Rowing training

Polarized training – Green zone

Purpose: Develop/stabilize basic endurance, strength-endurance, technique building. Also see the Explanation of zone training.
Duration: 45 – 90 minutes continuous
Interval: No
Rest: None or 5 minutes
Intensity: 30% – 40% Read more about Power percentages.
To talk: Story: It's easy to talk during the effort.
Heartbeat: 65% – 75% of the HFres.
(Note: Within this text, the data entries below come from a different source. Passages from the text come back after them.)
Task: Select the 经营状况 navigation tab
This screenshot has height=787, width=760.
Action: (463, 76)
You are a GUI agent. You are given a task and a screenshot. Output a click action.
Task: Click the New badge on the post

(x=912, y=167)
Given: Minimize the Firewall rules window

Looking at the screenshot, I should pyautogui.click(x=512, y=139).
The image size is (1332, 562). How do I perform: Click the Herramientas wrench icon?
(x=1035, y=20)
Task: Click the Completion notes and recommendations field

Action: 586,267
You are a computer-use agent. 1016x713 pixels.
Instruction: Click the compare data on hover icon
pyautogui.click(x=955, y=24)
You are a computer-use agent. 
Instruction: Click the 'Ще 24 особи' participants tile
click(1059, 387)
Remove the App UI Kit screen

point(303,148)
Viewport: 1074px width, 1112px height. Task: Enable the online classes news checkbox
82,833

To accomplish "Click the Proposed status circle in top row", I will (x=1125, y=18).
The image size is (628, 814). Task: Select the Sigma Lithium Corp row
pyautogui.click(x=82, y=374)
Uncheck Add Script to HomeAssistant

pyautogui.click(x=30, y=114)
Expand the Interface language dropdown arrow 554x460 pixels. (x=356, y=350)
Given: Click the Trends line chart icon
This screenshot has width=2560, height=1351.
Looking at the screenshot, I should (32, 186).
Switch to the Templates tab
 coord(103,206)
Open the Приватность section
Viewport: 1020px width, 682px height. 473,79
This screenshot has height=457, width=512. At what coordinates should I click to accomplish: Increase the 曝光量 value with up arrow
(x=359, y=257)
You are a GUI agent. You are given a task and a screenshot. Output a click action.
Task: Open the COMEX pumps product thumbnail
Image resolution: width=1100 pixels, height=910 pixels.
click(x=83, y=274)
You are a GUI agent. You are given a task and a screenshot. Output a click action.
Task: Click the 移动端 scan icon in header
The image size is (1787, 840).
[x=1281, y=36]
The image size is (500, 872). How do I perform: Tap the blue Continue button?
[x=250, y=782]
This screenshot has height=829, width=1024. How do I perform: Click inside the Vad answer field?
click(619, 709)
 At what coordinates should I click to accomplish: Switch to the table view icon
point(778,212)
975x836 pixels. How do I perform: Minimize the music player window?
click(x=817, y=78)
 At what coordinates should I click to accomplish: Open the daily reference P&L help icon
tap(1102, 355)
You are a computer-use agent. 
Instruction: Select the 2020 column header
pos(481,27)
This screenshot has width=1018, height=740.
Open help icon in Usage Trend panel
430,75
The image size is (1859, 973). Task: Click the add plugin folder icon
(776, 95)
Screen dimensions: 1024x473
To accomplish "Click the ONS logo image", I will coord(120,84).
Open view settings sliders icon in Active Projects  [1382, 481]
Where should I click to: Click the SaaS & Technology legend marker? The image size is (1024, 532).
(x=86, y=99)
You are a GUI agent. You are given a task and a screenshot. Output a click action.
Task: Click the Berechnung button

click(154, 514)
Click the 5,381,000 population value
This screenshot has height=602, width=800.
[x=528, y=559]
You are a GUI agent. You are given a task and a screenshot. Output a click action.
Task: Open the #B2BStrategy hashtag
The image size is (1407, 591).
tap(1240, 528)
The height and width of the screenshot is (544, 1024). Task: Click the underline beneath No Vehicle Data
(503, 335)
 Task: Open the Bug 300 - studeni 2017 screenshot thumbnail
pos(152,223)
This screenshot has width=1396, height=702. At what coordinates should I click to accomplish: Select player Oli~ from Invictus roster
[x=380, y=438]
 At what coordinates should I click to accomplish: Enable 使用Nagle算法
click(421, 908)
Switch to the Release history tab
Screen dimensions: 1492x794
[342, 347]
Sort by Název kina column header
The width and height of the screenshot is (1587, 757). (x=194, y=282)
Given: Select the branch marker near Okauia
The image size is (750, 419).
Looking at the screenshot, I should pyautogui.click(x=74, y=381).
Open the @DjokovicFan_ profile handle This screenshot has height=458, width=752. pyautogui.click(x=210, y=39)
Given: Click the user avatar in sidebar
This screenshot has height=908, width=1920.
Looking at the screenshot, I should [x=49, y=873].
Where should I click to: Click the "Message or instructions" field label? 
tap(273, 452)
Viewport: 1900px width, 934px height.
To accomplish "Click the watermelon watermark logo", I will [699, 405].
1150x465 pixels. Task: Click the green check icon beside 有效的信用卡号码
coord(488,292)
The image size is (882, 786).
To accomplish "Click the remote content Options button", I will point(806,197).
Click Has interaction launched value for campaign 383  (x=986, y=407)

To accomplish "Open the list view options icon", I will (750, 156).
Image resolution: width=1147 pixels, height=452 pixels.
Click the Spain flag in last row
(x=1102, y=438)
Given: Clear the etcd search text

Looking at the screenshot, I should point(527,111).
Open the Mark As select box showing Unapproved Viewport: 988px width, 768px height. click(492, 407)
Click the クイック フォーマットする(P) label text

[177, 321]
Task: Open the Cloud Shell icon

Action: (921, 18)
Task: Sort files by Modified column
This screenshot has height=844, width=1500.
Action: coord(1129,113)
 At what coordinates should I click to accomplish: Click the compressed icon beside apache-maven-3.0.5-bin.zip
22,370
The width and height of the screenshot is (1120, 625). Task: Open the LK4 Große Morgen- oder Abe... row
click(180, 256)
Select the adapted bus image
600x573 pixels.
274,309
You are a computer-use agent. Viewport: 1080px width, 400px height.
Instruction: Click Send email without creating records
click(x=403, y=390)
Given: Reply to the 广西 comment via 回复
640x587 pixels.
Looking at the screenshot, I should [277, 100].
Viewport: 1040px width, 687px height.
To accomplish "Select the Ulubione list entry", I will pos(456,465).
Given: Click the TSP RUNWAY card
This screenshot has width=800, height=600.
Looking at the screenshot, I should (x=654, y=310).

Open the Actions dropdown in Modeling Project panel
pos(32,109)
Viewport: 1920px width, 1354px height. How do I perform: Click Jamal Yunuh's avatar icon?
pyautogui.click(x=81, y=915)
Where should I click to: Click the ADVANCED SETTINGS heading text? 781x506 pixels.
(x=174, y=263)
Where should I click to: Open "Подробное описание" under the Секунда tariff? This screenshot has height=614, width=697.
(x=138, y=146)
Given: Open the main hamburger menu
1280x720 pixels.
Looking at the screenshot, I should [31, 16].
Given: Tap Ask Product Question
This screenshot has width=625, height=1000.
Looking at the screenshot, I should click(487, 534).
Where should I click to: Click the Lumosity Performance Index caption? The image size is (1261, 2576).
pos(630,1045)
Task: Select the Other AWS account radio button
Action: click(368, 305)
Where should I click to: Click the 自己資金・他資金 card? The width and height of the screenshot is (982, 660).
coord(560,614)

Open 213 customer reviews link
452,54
Read more about Heart rate reserve.
Lactate: Less than 2mmol
Phase: Whole year

Legend: '=minutes, "=seconds, S=strokes, F=force (pressure), R=stroke rate, P=Power, Rr=race rate, Rr-x=x below race rate, →=followed by, ()=repeat

green1: 45' Fmax R22–R26
green2: 60' Fmax R22–R26
green3: 90' Fmax R22–R26
green4: 3x (20' Fmax R24 → 5' rest)
green5: 2x (20' Fmax: R26 → 5' rest)
green6: 60': (2' R22 → 2' R24)
green7: 45': (2' R22 → 2' R26)
green8: 45': (2' R22 → 2' R24 → 2' R26 → 2' R24)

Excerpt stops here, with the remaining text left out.